Hay un tipo de personas en este mundo, que como una lacra social, como una pandemia que cruza mares y océanos llegando hasta los rincones más recónditos del planeta, se dedican a contaminar con sus palabras y sus actos la vida tranquila de la gente. Son perores que las arenillas o las coloradillas, que te pican en los tobillos y en las manos y transmiten una enfermedad peor que el paludismo. Son unos moscos grandes y gordos que transmite la terrible enfermedad de la verborrea, siembran egoísmo y cizaña entre las gentes de bien.
Siempre están ahí, chupando del frasco, hablando por hablar y dar sensación de que hacen algo en beneficio del prójimo, aunque en el fondo sea en beneficio de ellos mismos y de los abejorros a los que guardan el palacio, aquellos que les dan cuerda y una posición cómoda para que no chillen como chilla el vulgo.
Son especialmente más voraces cada 4 años, cuando, como una plaga de langosta, lo inundan todo con sus eslóganes, sus músicas, sus mil y un papeles de colores. En el bus, el comercio de la esquina, en las antes limpias fachadas de los edificios, en los postes de la luz e incluso en las aparentemente ilustres casas de los simpatizantes. Por todas partes van sembrando semillas, esperando que alguna germine en la mente de alguna persona de bien.

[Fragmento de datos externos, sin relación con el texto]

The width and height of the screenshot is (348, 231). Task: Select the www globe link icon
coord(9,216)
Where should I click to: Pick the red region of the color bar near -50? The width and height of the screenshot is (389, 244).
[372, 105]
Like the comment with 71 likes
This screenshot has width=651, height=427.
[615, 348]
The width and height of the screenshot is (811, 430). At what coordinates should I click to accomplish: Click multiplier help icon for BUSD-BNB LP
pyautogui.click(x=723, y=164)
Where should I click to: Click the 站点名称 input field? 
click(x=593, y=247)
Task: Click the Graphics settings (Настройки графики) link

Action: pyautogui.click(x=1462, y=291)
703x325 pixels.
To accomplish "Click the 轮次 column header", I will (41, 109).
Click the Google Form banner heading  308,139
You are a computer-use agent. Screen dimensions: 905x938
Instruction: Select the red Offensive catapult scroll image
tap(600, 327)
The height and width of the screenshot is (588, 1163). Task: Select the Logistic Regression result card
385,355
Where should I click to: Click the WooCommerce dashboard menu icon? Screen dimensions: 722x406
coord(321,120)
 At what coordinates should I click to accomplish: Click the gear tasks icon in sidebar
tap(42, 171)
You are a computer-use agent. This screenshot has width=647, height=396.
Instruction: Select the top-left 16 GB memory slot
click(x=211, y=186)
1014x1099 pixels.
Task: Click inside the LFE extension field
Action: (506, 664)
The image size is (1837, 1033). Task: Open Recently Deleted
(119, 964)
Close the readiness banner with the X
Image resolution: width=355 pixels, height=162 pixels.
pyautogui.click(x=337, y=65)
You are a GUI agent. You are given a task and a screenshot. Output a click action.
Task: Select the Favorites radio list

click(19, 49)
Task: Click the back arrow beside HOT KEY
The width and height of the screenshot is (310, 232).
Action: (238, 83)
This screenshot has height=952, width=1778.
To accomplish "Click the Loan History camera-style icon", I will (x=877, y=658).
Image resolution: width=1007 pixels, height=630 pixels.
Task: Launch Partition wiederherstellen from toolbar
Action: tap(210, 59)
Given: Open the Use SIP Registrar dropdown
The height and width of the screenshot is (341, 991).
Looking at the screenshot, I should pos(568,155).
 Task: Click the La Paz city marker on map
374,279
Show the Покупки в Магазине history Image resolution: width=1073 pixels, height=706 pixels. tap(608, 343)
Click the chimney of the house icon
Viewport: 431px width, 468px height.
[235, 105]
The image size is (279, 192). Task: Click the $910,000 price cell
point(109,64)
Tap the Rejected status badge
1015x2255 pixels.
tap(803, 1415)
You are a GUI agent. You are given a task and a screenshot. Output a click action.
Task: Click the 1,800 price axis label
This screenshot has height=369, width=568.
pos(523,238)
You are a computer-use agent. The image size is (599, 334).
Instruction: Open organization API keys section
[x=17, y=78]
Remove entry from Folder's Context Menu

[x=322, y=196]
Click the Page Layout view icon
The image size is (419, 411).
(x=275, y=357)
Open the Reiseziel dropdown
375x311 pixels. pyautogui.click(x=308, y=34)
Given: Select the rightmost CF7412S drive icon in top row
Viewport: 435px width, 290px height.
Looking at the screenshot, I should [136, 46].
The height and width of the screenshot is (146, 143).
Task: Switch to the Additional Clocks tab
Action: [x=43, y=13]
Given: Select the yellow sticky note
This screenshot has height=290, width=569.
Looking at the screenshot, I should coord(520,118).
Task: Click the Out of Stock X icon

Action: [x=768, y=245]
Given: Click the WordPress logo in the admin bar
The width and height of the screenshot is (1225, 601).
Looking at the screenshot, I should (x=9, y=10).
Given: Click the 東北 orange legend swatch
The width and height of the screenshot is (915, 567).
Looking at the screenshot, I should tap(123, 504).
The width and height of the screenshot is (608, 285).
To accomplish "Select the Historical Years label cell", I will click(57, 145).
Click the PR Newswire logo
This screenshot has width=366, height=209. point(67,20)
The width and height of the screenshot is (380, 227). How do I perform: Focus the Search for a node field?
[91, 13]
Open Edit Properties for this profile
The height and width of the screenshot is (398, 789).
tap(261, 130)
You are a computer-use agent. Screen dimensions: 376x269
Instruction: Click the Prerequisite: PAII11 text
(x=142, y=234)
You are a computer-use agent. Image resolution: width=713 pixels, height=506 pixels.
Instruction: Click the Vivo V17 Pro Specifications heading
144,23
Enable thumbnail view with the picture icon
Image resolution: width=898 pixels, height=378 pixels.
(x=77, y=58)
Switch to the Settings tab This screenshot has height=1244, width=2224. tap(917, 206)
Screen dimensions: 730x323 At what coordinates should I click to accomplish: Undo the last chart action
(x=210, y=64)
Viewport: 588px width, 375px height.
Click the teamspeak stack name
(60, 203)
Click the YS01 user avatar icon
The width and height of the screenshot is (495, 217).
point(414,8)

Están ciegos por su avaricia y su egoísmo; cazadores desaprensivos, se cuelan por cualquier resquicio e invaden la vida privada de las personas, interrumpen programas de televisión y radio, estropean sencillas fiestas populares y tradicionales con sus discursos envenenados.
¿Y todo para qué? Para vivir ellos cómodamente otros cuatro años, mientras la gente ve como los moscos les chupan poco a poco la sangre hasta dejarlos en un pellejo seco botado en alguna cuneta.
¡Como me gustaría coger un enorme matamoscas y aplastarlos a todos! ¡¡¡Plas!!